*** Opening Provided records ***

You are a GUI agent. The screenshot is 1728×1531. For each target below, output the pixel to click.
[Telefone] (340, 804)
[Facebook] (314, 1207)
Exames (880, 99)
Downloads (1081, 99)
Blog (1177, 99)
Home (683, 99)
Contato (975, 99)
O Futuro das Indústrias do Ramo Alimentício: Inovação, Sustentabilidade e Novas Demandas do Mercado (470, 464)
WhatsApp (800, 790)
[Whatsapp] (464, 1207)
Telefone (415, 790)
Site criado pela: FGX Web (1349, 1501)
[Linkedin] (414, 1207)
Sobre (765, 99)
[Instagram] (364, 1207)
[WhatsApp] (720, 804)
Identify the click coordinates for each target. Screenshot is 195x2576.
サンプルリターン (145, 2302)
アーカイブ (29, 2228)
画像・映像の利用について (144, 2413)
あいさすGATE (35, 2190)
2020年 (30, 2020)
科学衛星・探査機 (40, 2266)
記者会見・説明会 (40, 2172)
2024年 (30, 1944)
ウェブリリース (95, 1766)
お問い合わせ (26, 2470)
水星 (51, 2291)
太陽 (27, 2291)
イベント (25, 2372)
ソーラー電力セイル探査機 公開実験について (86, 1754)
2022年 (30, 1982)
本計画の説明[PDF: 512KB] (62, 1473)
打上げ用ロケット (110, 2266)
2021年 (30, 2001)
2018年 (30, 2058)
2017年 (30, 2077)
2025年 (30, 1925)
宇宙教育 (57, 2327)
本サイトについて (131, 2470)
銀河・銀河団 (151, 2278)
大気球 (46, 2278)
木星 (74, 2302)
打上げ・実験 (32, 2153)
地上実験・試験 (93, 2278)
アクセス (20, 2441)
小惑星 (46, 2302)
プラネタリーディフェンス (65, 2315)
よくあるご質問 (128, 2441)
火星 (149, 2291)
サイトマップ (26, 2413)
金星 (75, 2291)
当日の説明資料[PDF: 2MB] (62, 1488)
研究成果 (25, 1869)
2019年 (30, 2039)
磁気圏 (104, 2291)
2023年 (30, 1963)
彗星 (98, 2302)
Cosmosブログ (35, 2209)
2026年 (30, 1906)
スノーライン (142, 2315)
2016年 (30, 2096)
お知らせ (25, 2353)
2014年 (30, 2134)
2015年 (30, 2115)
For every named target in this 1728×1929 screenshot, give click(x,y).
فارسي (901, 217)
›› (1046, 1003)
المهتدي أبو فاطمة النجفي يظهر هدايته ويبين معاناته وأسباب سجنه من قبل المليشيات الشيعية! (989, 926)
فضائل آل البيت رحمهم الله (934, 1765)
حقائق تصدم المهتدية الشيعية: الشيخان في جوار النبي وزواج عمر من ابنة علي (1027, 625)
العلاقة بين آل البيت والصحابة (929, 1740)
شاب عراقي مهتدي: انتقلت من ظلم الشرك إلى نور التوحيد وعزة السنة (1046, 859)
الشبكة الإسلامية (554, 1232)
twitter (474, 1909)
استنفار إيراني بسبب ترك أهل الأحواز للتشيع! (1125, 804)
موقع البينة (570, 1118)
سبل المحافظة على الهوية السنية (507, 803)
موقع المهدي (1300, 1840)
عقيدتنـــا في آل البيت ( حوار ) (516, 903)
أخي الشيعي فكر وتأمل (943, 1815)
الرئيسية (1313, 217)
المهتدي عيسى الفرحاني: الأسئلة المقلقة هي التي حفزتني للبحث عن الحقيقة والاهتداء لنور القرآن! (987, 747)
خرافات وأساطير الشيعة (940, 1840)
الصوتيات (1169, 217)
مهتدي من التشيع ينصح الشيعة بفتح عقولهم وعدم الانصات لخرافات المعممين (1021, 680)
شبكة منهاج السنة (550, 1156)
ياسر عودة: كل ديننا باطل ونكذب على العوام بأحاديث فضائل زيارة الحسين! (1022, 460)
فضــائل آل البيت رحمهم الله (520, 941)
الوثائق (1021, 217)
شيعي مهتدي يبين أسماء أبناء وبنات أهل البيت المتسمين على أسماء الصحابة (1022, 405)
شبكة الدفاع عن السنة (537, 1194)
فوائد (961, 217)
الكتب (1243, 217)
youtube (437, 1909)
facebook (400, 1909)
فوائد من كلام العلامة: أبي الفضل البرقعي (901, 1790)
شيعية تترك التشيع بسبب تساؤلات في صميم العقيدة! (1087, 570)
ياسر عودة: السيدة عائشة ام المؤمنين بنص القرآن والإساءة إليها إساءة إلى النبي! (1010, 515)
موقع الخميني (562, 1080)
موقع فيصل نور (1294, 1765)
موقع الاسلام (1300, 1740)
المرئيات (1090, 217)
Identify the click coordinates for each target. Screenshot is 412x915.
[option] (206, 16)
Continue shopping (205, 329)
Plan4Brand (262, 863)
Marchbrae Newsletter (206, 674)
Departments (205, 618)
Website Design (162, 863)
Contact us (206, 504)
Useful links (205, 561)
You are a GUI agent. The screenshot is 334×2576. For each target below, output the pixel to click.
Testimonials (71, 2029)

*** Closing Provided records ***

Brief: What is the number of lines in the data that hold the word "output"? Reply with that number and nothing else.

Response area: 2